The Way We Are And Our Slow And Stunted Growth - by Sunny Ikhioya

Studying Nigeria over the years, it has become easy to identify a pattern of behaviour; that is to say: you will be able to identify a Nigerian anywhere in the world through his or her behaviour. The question therefore is: can the way we are – our culture and way of life – be the cause of our stagnated and slow growth?

First, let us identify patterns of behaviour that run through the veins of the average Nigerian. Nigeria is a colourful variety of ethnic groups, proud and loud and ready to show that his is the best always, even if it cannot be confirmed empirically.

The average Nigerian is smart, intelligent and friendly, especially to foreigners. Most time, this virtue is used negatively, especially by 419 fraudsters and other criminals, and in the process mar the image of the country.

The average Nigerian has a burning desire for wealth, no matter the methods used to achieve it. It is very common to see a man come home, after public service, being vilified and ridiculed by his people for not helping himself to the national till while in office. We celebrate thieves, kidnappers, armed and pen robbers. If you ask a young school graduate where he wants to work, beside the oil sectors and banks, he will tell you ‘Customs’, where bribery is the order of the day.

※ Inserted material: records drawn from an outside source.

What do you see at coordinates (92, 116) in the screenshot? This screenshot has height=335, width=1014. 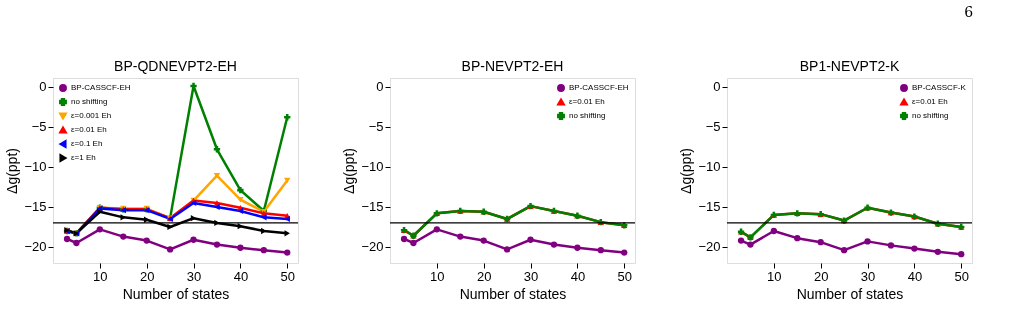 I see `legend-label: ε=0.001 Eh` at bounding box center [92, 116].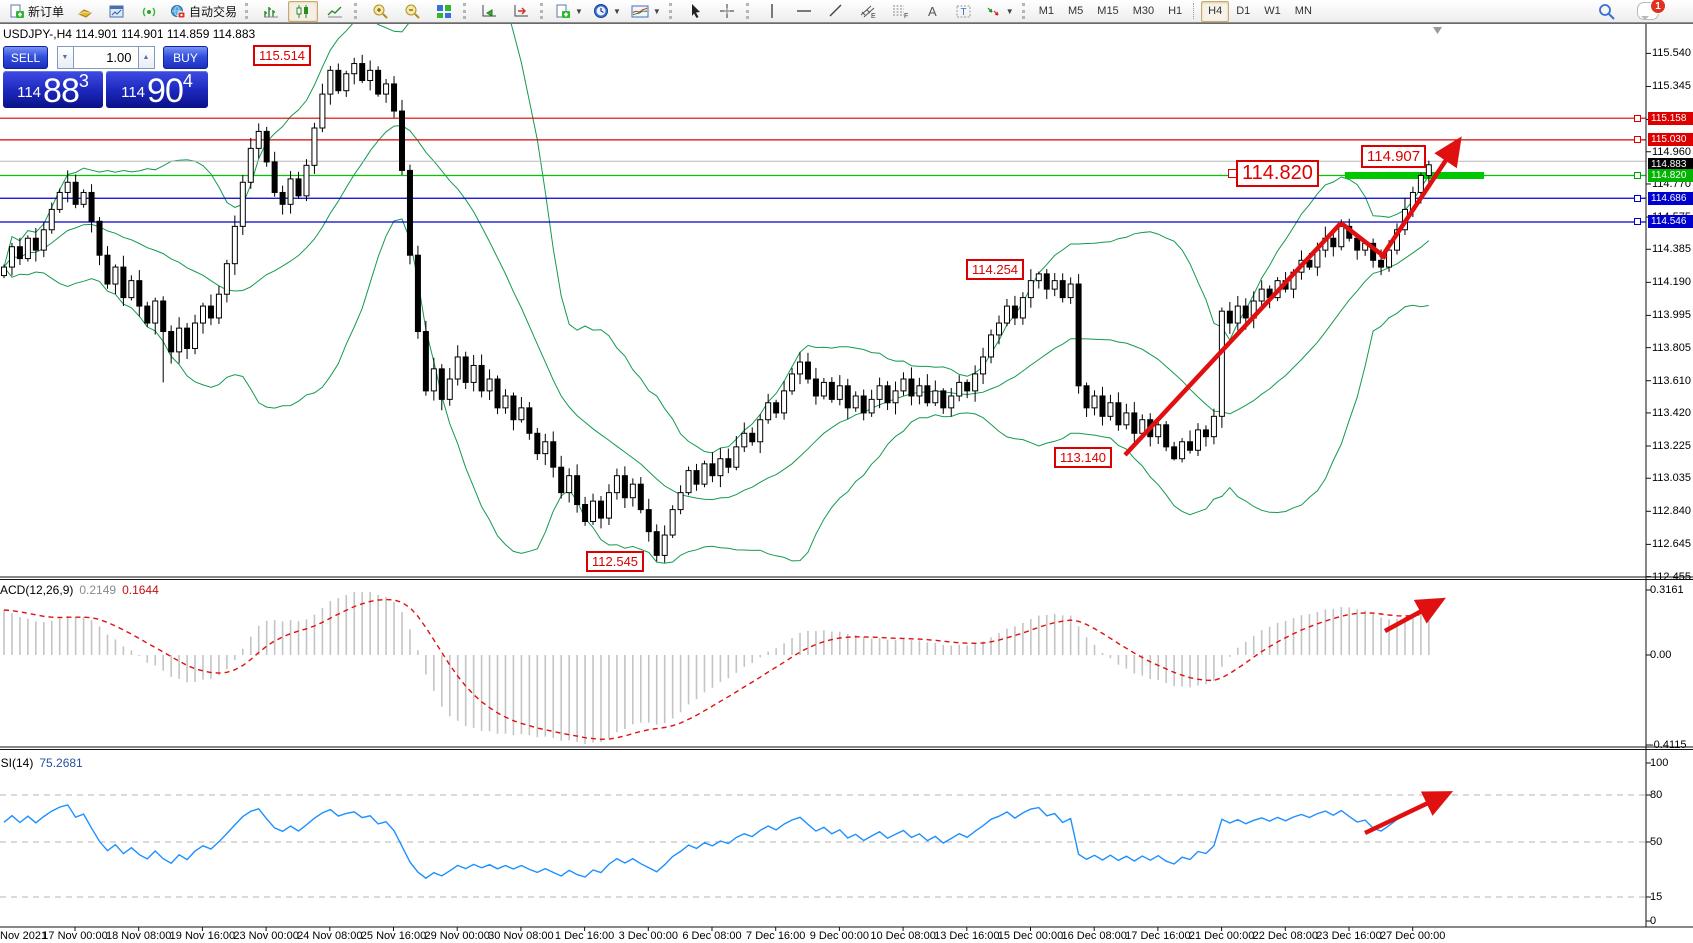  What do you see at coordinates (1607, 12) in the screenshot?
I see `search-button` at bounding box center [1607, 12]. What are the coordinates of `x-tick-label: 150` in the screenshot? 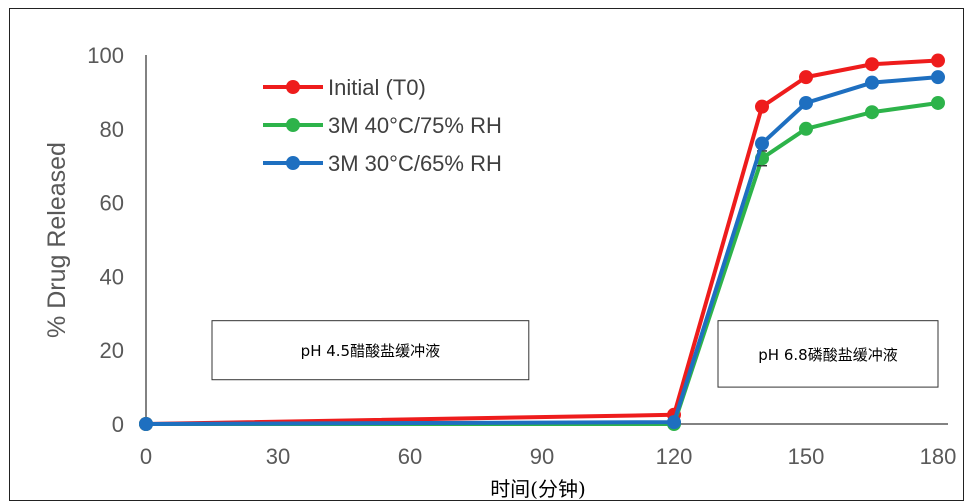 It's located at (806, 456).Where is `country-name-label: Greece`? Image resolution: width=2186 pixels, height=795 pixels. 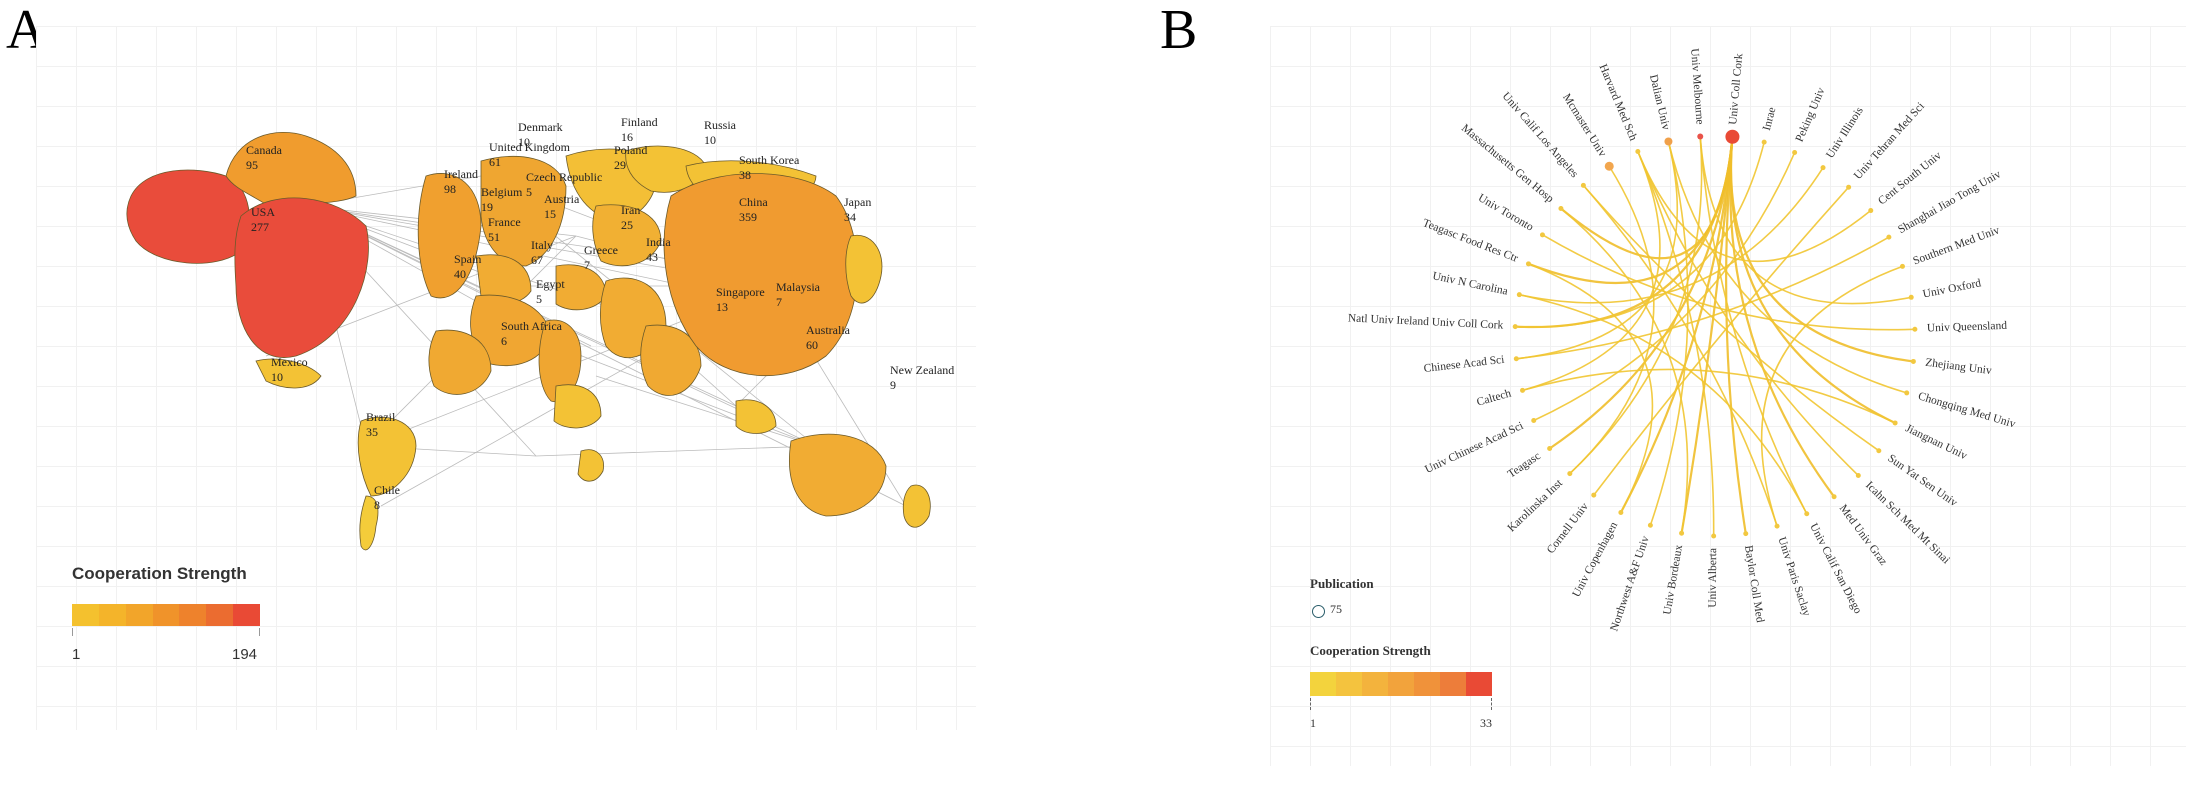 country-name-label: Greece is located at coordinates (601, 250).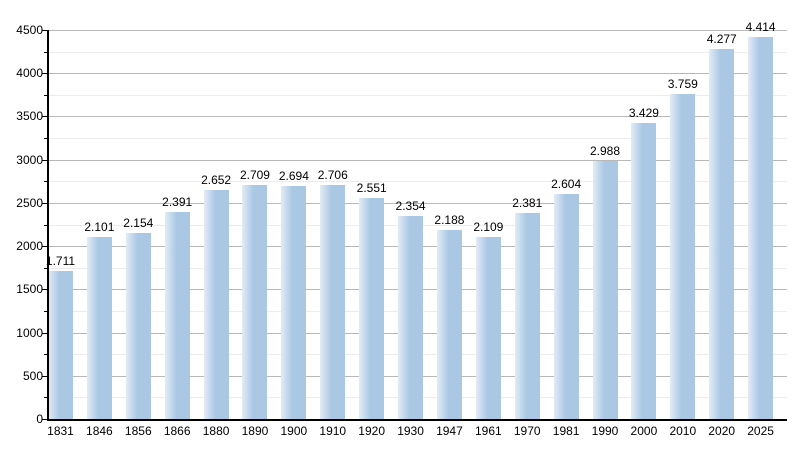  Describe the element at coordinates (332, 176) in the screenshot. I see `bar-value-label: 2.706` at that location.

The average Nigerian is very religious, whether Muslim, Christian or Animist. You see a lot of devotion to the places and modes of worship. Incidentally, that is also a route, nowadays, to quick wealth and because Nigerians want quick solutions to their problems, they fall victims of these religious scammers.

The average Nigerian is ethnically biased against the overall Nigerian interest and so, you find people being treated as foreigners (settlers), even in their own country. It is also responsible for the inability to decisively contain corruption and insurgencies now threatening to bring the nation to its knees. It has beclouded our senses of judgement.

Following after our crave for wealth, is the crave for power. We crave for power to oppress and allocate resources to our advantage. Out of the 11 or so persons that have ruled this country as president since independence, only five- Balewa, Shagari, Obasanjo, Yar’Adua, Jonathan – have come in through normal democratic processes. We like to flaunt our powers; even a common adviser to a minister or local government chairman goes about in siren-blaring convoy of vehicles. The latest are political aspirants: becoming a political aspirant confers on you the privilege of using convoys. That is the way of Nigerians.

The average Nigerian believes in ostentatious display of wealth that breeds wastefulness. Check out the number of wealthy Nigerians who have gotten rich through government patronage and stealing. How many of them are investing in real productive ventures inside Nigeria. The latest craze is going to Dubai and other cities around the world to organise wedding ceremonies, seminars and parties. The most expensive automobiles in planet earth are found in Nigeria the same month they are released.

Because of our wastefulness, we produce raw materials, sell it to outsiders at cheap rates, while, they are returned to us as finished products at very exorbitant prices: –oil, agricultural products, solid minerals are all affected by this.

The average Nigerian is corrupt and prone to bribery. With the minimum wage being N18,000 per month that cannot take care of housing alone in Abuja, how do you expect the average civil servant to survive? Meanwhile, the senior civil servants are sharing the loot amongst themselves.

As a result of crave for all of the above, our politicians have turned politics into a do-or-die affair. So, in Nigeria, negative politics is the order of the day; no election is complete without the allegations of rigging.

It has also made us, as a nation, to lose focus; I mean: concentration, discipline and vigilance. We want to get the reward without working for it, therefore, we get stunted in our growth process. As they say: “If you fail to plan, you plan to fail”. That is the situation of Nigeria as country, that is the way we are.

This picture is better captured by the display of our Super Eagles during the last World Cup competition. At the world stage, we showed how bereft of ideas we are, in finding solutions to the challenges facing us as a nation. Arsene Wenger, the coach of Arsenal football club claims that Nigeria is full of talents, what they lack is organisation. You cannot give what you do not have. A man that boarded the same vehicle with me claimed that “they have legs but no senses”. They have not won the match and they were playing to the gallery. It was an attitude of wastefulness; many talents but no concentration, discipline and vigilance. That is the Nigerian behaviour and that is why our growth has remained stunted.

With concentration, discipline and vigilance, we shall see the defeat of terrorism within a very short time; we will see the country on the rise in all ramifications of life.

Some have argued that we cannot find solutions without knowing the causes. Our present underdevelopment must not be divorced from our colonial foundations. With serious brain washing, fake statistics and sense of values, our priorities as a people became warped. All the norms of integrity, hard work, charity, communality and chastity were thrown overboard by the British values of injustice, divide and rule, playing one ethnic and religious group against the other and rigging of census and elections ( those of you holding contrary opinions should go through Nigeria’s historical records). The division created has not healed till today.

The solution lies in a focused, disciplined leadership, with a strong will to effect changes in our negative lifestyles, through personal examples, most especially a strong will to put right past injustices.

May the almighty God provide Nigeria with such a person.